Selected passage:
::::::::
Addressing the Elephant: "Don't Put Secrets in Git"
The most common pushback against GitOps CLM is the valid security mandate: Never store private keys in Git.
It is crucial to understand the difference between declarative CLM and committing PEM files. In the workflow described above, no private key material ever touches the Git repository. Git only contains the instructions (the CRDs) on how to obtain the certificate. The actual cryptographic material is generated dynamically inside the secure boundary of the Kubernetes cluster.
If you have legacy systems that require you to inject existing, externally generated certificates into your cluster via GitOps, you must use secrets management tools. Projects like the External Secrets Operator (ESO) allow you to store the actual certificate in AWS Secrets Manager or Azure Key Vault. You then commit an ExternalSecret manifest to Git, which instructs the cluster to fetch the sensitive payload securely at runtime.
Alternatively, tools like Sealed Secrets allow you to safely commit one-way encrypted secrets to Git, which can only be decrypted by a private key held tightly by a controller inside the cluster.
Security, Compliance, and Crypto-Agility
Transitioning to a GitOps CLM approach provides massive benefits for security and compliance teams:
The Ultimate Audit Trail
Compliance frameworks like PCI-DSS v4.0 and the EU's NIS2 Directive mandate strict management and auditing of cryptographic assets. With GitOps, git log becomes your compliance report. You can instantly prove to auditors exactly who requested a certificate, who approved the pull request, when it was deployed, and what the exact configuration was.
::::::::
Material provided:
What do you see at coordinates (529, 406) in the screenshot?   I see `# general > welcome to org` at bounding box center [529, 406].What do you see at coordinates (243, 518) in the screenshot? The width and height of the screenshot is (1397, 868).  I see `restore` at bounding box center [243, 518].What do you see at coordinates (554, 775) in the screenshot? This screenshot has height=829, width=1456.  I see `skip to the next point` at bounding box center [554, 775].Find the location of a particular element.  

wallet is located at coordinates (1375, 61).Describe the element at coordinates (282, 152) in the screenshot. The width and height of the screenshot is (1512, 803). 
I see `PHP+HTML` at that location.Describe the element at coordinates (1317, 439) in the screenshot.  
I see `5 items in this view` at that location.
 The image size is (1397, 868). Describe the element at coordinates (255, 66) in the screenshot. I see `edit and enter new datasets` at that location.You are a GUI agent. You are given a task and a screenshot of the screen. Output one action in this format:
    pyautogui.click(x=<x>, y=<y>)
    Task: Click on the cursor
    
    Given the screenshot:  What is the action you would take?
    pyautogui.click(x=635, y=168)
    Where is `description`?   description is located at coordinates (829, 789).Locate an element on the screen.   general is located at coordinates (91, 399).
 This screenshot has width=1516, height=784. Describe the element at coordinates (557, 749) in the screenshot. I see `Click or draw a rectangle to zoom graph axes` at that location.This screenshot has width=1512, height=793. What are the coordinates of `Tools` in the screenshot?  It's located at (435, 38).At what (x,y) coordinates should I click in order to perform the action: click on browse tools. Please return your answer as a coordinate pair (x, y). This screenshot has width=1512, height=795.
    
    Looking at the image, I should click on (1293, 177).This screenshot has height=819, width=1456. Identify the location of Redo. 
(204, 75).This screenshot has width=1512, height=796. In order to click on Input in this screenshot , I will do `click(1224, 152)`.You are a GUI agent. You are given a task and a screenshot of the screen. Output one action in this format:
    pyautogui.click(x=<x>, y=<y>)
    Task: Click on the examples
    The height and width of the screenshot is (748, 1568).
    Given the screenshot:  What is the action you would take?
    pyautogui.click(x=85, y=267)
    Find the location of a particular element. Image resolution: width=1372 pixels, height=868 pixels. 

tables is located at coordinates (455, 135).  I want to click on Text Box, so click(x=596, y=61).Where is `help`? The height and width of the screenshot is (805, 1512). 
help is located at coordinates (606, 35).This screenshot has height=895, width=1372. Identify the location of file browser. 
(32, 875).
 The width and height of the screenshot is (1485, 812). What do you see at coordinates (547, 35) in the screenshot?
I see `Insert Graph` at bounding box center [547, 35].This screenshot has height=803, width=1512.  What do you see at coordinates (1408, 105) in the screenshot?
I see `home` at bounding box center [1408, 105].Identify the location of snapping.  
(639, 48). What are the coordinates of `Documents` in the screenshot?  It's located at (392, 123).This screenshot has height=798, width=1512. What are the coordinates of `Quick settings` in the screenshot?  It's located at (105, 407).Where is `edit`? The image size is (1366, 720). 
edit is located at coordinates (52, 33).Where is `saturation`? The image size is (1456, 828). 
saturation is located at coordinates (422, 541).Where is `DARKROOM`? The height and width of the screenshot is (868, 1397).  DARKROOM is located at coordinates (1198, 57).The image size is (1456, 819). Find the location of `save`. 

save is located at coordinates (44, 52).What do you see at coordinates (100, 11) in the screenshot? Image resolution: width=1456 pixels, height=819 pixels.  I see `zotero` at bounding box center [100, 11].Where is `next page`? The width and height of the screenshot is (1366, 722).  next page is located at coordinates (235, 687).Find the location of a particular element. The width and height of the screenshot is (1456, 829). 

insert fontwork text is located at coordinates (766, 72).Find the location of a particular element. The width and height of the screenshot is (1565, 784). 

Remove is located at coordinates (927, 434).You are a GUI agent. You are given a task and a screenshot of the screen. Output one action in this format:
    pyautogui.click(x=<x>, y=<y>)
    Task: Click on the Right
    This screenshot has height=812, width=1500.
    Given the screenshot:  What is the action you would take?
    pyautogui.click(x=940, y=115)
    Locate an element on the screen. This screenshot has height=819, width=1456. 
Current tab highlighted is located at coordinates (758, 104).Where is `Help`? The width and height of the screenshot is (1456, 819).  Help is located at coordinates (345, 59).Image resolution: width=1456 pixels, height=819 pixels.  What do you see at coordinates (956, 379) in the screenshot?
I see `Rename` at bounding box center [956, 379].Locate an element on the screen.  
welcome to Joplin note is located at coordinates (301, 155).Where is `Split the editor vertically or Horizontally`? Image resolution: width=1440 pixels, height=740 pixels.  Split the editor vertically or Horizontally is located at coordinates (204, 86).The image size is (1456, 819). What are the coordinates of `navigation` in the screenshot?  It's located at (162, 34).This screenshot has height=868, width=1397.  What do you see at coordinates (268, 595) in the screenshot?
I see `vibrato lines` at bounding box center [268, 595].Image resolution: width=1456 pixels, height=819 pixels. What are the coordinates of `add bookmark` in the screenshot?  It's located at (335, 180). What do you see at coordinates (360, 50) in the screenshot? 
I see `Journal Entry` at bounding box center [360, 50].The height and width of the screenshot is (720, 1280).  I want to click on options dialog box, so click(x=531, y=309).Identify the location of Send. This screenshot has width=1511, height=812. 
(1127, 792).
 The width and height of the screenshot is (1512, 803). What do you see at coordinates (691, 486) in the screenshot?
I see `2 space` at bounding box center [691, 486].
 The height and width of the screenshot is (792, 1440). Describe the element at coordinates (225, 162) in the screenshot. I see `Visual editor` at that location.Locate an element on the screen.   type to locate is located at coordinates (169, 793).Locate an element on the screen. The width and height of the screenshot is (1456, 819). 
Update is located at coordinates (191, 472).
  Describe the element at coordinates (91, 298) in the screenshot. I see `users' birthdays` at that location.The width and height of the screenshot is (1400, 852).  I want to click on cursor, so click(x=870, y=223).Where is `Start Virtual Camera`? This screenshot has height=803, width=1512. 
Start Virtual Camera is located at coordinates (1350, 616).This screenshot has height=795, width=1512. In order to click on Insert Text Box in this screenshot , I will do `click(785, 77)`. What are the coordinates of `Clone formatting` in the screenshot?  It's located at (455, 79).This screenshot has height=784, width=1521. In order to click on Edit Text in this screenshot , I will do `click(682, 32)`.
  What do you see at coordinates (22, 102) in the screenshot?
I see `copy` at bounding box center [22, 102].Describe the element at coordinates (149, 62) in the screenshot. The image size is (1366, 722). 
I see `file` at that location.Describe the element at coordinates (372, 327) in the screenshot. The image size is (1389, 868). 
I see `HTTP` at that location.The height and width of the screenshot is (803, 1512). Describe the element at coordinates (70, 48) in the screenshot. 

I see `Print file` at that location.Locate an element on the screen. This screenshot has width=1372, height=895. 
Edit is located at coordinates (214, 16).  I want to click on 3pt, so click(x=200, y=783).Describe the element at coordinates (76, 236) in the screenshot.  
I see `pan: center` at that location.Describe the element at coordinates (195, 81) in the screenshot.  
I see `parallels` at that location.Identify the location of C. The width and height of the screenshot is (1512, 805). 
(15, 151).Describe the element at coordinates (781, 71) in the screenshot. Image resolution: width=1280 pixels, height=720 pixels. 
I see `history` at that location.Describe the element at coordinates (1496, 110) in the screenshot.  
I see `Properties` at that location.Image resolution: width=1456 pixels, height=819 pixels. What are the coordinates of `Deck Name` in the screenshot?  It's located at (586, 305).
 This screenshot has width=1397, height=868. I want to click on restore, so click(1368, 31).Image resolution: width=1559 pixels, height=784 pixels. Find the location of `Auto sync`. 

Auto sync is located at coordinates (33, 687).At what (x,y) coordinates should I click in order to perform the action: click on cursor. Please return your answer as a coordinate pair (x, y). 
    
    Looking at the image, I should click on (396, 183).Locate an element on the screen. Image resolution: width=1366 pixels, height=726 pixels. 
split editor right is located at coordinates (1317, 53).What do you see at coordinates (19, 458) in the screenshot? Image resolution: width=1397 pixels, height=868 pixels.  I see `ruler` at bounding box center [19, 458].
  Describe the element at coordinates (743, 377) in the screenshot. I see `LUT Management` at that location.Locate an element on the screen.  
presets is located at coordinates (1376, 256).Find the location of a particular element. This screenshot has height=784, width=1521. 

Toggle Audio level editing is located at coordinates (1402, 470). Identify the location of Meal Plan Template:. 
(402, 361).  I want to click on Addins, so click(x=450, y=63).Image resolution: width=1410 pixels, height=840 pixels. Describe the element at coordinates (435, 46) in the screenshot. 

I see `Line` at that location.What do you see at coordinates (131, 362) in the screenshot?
::::::::
What is being asked: Continue the passage on GitOps certificate lifecycle management from where it stops, after the paragraph on the audit trail.

Result of this task:
Rapid Incident Response
Consider a scenario where an internal Certificate Authority is compromised. In a traditional environment, revoking and reissuing thousands of certificates could take weeks. In a GitOps environment, you simply update the issuerRef in your Git repository to point to a new, secure CA. ArgoCD instantly syncs the change, and cert-manager automatically reissues and rotates every single certificate in your infrastructure within minutes.
Post-Quantum Readiness
As NIST finalizes PQC standards (FIPS 203, 204, and 205), organizations will soon need to swap their RSA and ECC certificates for quantum-resistant algorithms. GitOps enables "crypto-agility." Changing the privateKey.algorithm field in a Helm chart or Kustomize base and merging a single pull request is all it takes to upgrade your entire fleet to post-quantum cryptography.
Trust, but Verify: The Role of External Monitoring
While GitOps and tools like cert-manager provide incredibly robust automation, automation can—and eventually will—fail.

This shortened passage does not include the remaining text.